The Department of Justice fined Lyft (ride sharing Uber-like app) for $2.1 million dollars.
According to the DOJ’s complaint, as early as 2021, Lyft used advertisements that highlighted specific hourly earnings to recruit drivers across the United States, suggesting that drivers could expect substantial pay for their work.
However, the federal government contends that these advertised figures reflected earnings only achievable by the top 20 percent of drivers, a critical detail that was not clearly disclosed. Most drivers would find these earnings difficult or impossible to attain under the average conditions.
The complaint further claims that Lyft used “earnings guarantees” to entice drivers to take on additional rides, offering a minimum income for completing a set number of rides within a given timeframe. Yet, as the government noted, these guarantees were not straightforward: drivers would only receive the difference between what they had already earned and the guaranteed amount if their earnings fell short, not the entire advertised guarantee in addition to their regular pay. This, too, was reportedly not clearly explained to drivers, potentially leading many to overestimate their compensation.
This issue of transparency in the gig economy is a growing focus for regulators as millions of workers rely on platforms like Lyft for income, often without the stability and predictability that comes with traditional employment. The misleading earnings claims not only shaped potential drivers’ initial decision to join Lyft but may have influenced current drivers to work more hours than they might otherwise choose. The FTC and DOJ’s action against Lyft highlights their commitment to challenging deceptive marketing practices that target vulnerable gig economy workers.

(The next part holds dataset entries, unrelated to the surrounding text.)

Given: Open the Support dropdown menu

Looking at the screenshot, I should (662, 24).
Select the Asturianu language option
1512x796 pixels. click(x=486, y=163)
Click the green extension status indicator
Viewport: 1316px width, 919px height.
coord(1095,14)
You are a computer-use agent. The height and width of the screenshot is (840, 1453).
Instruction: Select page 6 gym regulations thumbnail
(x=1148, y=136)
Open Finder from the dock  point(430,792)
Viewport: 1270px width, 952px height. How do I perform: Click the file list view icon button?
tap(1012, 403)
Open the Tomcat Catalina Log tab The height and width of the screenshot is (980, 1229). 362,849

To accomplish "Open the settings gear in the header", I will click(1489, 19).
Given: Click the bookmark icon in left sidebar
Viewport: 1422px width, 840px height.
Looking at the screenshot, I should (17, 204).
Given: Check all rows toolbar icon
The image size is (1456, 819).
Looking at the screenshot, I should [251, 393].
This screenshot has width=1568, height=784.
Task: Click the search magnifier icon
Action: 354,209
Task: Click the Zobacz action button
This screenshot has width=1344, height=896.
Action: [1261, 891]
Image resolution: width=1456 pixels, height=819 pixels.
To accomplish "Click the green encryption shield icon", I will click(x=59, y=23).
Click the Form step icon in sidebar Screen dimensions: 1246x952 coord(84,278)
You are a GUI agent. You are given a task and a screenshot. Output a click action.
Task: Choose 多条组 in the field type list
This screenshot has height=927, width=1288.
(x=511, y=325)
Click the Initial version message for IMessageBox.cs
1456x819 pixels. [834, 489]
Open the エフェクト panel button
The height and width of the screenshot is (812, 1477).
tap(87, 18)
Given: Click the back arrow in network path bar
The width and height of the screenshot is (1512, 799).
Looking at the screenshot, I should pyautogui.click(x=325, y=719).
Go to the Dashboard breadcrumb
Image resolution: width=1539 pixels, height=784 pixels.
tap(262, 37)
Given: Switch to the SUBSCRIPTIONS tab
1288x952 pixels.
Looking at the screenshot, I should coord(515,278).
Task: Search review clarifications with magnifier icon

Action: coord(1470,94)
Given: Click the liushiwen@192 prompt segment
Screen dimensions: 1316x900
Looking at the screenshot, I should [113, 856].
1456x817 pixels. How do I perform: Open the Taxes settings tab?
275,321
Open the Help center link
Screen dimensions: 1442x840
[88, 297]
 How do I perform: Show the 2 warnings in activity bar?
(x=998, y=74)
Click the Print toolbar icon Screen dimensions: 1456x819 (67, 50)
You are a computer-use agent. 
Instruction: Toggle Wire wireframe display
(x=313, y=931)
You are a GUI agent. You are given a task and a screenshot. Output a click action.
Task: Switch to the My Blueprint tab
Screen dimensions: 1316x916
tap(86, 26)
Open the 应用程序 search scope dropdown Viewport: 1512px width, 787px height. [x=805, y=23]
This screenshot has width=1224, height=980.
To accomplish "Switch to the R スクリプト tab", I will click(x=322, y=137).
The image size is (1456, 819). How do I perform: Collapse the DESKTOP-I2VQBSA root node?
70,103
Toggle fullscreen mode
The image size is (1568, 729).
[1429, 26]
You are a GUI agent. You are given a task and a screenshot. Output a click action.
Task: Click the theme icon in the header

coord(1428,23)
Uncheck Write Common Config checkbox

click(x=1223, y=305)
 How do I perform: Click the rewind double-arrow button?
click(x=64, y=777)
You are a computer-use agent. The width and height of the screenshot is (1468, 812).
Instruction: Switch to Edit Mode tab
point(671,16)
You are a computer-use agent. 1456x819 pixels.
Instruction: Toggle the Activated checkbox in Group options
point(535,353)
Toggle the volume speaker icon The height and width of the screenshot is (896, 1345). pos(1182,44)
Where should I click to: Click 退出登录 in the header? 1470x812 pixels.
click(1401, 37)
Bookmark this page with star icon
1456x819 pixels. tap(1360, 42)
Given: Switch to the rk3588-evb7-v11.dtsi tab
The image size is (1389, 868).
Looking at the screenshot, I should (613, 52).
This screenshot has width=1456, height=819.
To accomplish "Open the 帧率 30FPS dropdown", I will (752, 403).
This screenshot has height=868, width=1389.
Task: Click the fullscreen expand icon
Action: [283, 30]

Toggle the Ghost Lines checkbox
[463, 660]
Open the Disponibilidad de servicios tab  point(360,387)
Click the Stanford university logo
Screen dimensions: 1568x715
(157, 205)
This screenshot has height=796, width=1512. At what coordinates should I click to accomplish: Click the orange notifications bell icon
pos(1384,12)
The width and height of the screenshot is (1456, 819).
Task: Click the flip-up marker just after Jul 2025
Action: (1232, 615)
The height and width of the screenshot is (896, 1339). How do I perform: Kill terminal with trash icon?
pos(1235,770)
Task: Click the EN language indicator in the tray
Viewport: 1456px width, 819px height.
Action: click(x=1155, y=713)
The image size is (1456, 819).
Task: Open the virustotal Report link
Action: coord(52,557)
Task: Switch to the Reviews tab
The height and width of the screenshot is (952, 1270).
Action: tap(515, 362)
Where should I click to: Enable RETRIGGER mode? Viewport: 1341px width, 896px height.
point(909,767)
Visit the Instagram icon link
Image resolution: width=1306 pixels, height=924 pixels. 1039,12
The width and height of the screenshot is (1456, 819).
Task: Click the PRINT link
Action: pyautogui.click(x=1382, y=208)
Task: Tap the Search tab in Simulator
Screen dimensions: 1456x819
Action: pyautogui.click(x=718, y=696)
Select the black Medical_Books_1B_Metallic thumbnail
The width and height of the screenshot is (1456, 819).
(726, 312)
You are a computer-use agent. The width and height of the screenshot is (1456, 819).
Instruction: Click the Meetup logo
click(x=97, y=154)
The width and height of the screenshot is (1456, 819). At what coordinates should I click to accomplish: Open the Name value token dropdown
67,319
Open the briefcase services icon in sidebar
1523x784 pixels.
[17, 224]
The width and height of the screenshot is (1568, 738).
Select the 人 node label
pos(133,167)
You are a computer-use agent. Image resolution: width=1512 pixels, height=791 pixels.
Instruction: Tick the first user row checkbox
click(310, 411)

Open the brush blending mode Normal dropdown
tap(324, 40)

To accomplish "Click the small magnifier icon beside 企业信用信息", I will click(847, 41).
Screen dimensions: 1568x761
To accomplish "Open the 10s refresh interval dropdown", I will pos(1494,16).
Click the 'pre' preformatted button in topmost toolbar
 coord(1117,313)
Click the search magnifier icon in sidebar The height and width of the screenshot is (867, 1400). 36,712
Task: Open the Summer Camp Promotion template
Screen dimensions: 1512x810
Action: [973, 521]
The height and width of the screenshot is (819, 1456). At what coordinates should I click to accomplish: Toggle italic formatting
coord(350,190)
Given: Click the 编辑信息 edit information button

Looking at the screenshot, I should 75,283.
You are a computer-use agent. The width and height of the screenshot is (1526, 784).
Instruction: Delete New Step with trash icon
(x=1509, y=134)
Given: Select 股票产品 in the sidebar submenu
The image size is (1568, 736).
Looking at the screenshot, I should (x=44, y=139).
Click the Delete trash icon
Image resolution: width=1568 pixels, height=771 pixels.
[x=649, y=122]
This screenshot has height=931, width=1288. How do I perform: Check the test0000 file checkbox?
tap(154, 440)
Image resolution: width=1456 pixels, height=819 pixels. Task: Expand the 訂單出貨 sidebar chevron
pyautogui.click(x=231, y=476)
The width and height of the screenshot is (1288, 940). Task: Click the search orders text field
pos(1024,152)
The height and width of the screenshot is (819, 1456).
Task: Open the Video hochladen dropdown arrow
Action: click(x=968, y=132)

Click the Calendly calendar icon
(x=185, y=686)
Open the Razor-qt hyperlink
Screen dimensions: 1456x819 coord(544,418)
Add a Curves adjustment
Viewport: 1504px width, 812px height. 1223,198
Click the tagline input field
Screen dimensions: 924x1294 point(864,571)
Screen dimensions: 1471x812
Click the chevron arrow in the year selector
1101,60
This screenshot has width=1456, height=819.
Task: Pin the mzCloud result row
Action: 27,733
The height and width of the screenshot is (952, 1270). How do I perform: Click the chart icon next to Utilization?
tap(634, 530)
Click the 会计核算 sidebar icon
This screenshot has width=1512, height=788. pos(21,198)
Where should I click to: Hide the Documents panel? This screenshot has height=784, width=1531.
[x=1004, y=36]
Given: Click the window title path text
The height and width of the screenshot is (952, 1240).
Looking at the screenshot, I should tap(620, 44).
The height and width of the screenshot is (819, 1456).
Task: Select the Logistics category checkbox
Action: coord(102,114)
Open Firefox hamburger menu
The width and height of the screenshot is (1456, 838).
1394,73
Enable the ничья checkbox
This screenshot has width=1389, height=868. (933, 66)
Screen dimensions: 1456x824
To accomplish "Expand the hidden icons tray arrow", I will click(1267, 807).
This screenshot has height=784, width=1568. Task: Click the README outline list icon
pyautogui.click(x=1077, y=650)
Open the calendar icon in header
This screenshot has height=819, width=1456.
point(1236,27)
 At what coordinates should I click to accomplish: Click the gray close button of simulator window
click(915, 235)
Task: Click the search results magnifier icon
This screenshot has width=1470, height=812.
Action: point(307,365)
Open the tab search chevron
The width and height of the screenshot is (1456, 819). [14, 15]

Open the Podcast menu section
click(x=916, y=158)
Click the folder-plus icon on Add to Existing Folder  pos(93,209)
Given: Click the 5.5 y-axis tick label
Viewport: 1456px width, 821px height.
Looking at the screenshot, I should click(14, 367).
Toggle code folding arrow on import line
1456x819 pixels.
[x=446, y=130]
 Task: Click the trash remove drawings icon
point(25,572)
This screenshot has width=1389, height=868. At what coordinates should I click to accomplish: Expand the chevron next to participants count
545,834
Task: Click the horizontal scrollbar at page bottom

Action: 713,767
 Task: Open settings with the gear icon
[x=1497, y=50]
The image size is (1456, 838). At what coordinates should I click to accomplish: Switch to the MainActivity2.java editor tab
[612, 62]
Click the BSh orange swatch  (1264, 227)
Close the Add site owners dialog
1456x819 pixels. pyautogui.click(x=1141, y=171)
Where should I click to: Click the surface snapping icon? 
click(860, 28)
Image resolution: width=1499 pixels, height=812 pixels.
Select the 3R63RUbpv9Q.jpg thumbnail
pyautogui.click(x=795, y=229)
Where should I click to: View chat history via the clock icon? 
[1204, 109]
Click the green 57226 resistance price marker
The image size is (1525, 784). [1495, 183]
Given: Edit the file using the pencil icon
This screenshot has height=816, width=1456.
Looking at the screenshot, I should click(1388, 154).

This settlement also imposes strict limitations on Lyft’s future advertising >:D
The court’s order enjoins Lyft from misrepresenting potential driver earnings, requiring the company to ensure that its marketing materials reflect realistic earnings projections that are accessible to the majority of its drivers. Lyft will also be subject to new monitoring and reporting requirements aimed at enforcing compliance with the order.
For Lyft, the settlement may represent an opportunity to restore some trust among drivers, who have often voiced frustration with the income instability inherent in gig work.
Lyft, like many gig economy companies, sets the rates for its drivers’ fares and retains a portion of each payment, which makes transparency around pay expectations all the more essential. Lyft, which did not admit any wrongdoing in the settlement, has stated it is committed to enhancing transparency in its driver recruitment efforts.